The mean CBFVs of infants with PVL were significantly lower in the anterior cerebral artery (days 14-70), the right MCA (days 14-70), the left MCA (days 14-70), the right PCA (days 7-70), the left PCA (days 5-70), the right ICA (days 7-70), the left ICA (days 7-70), and the basilar artery (days 14 and 28-70). The CBFVs in all arteries were also lower among those with PVL than among intact infants on day 0. The CBFVs increased postnatally in the PCAs of infants with intact brains, whereas they remained unchanged after day 14 or 21 among infants with PVL. There was a significant difference in the prevalence of cerebral palsy between the 2 groups.

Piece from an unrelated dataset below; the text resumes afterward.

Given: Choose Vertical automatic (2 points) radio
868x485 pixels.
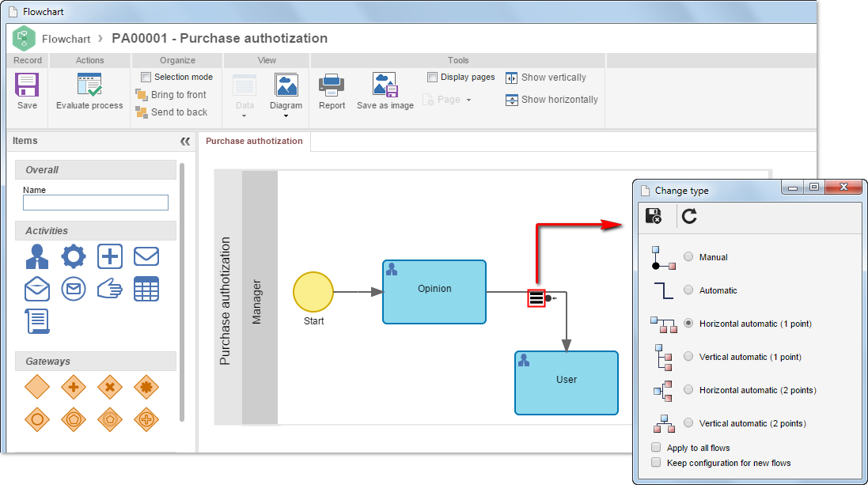Looking at the screenshot, I should tap(688, 423).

We suggest that the total cerebral blood supply is decreased in cases of cystic PVL and that this reduction occurs just after birth, in a defined sequence, in the cerebral arteries. We conclude that the insult resulting in PVL might occur close to the time of birth.

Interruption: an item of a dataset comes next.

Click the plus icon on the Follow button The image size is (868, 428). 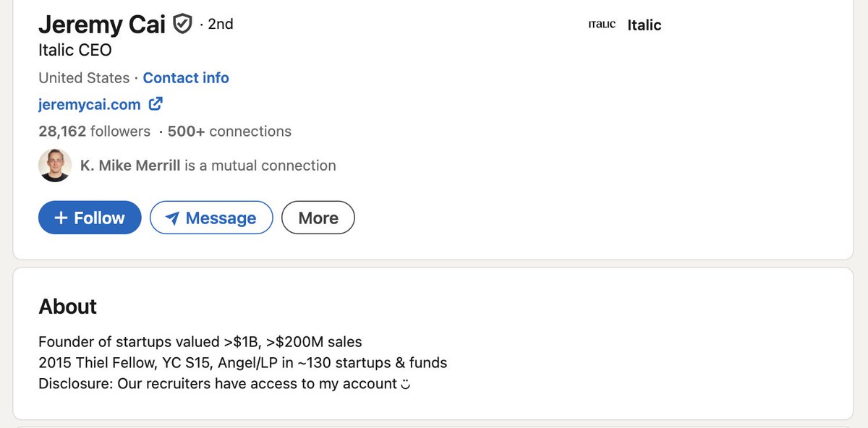[x=61, y=218]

本研究调查了伴有和不伴有脑室周围白质软化症(PVL)的婴儿各脑动脉血流的发育变化,以阐明PVL的发病时间。
67例低出生体重婴儿中有8例经超声检查诊断为伴有囊肿形成的PVL。在出生后第0、1、2、3、4、5、7、10、14、21、28、42、56和70天,用多普勒超声测量大脑前动脉、大脑中动脉(MCA)、大脑后动脉(PCA)、颈内动脉(ICA)和基底动脉的平均脑血流速度(CBFV)。8例有囊肿形成的婴儿中有4例,59例无囊肿形成的婴儿中有1例发生了脑瘫。
PVL婴儿的大脑前动脉(第14 - 70天)、右侧MCA(第14 - 70天)、左侧MCA(第14 - 70天)、右侧PCA(第7 - 70天)、左侧PCA(第5 - 70天)、右侧ICA(第7 - 70天)、左侧ICA(第7 - 70天)和基底动脉(第14天和第28 - 70天)的平均CBFV显著降低。在出生第0天,PVL婴儿所有动脉的CBFV也低于正常婴儿。大脑正常婴儿的PCA血流速度在出生后增加,而PVL婴儿在第14天或21天后保持不变。两组脑瘫患病率有显著差异。
我们认为,囊性PVL病例中脑的总血供减少,且这种减少在出生后即刻按特定顺序发生于脑动脉。我们得出结论,导致PVL的损伤可能发生在接近出生时。